As for the nature of the judgment, the district court in Kendalls-Jackson enjoined state officials from enforcing a state law. Because the liquor commissioners, having not appealed, would remain bound by the injunction regardless of the outcome of the distributors’ appeal, we held that the appeal could not redress the distributors’ injury. But the district court here entered no injunction. Rather, the court declared that the record of decision violated NEPA, vacated it, and expressly declined to issue an injunction.
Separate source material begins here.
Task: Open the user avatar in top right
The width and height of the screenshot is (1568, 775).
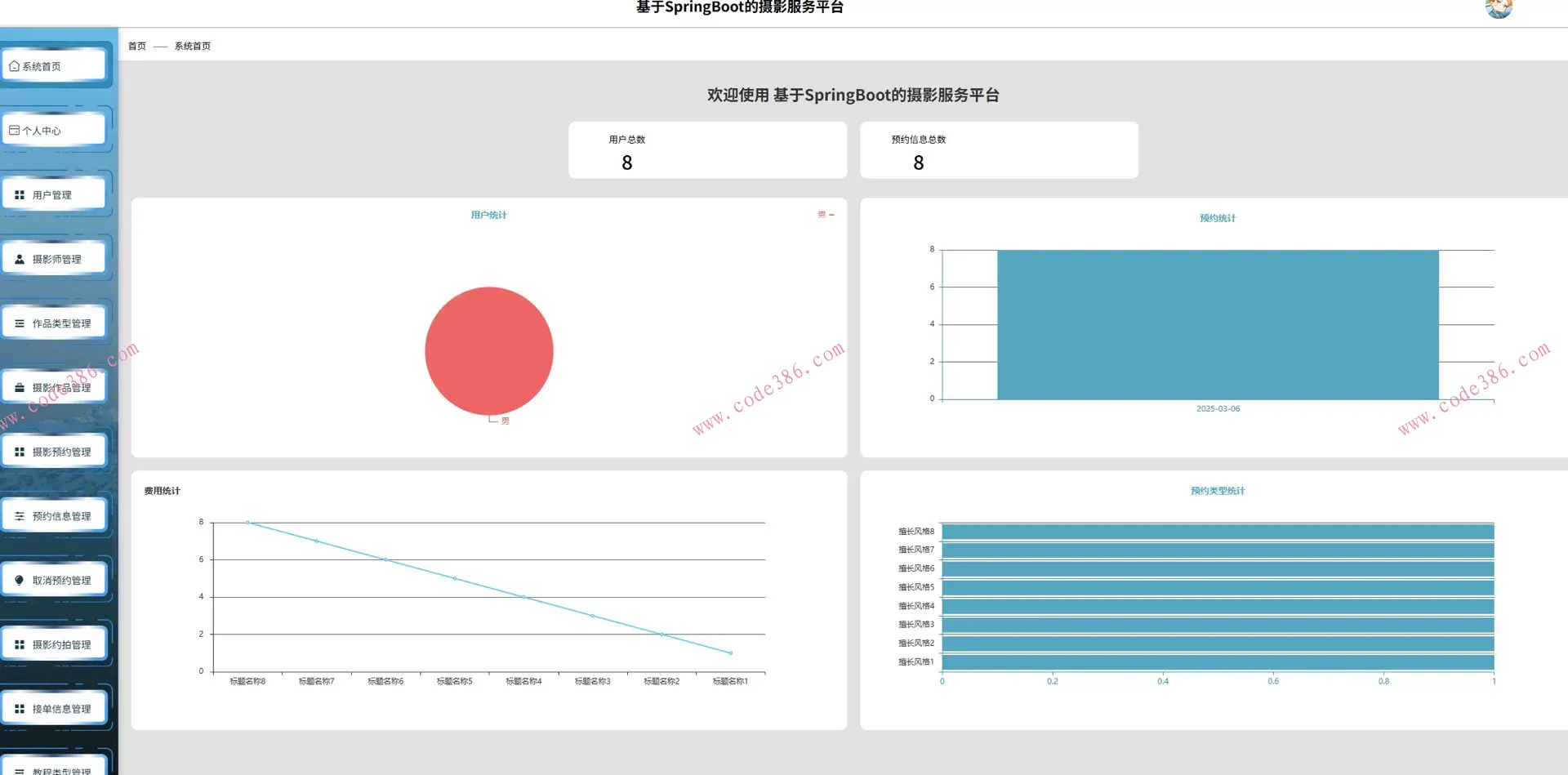Action: click(x=1499, y=9)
This is the full text of the order:
IT IS ORDERED AND ADJUDGED that the plaintiff has prevailed on its claim for declaratory relief under NEPA, that the March 17, 2014 record of decision is vacated, and that the plaintiffs remaining claims, including its claims for injunctive relief, are moot.
Although the order might have included more detail, the nature of the relief granted is plain. The complaint sought declaratory relief against not only USDOT, but also Wisconsin (actually, against the Wisconsin Department - of Transportation (WisDOT) and its secretary, Dave Ross). It asked the court to “[d]eclar[e] that the Federal Defendants and [Wisconsin] have failed to comply with ... NEPA ... by failing to prepare an adequate [environmental impact statement].” The district court granted that relief, which means that it entered judgment against both USDOT and Wisconsin.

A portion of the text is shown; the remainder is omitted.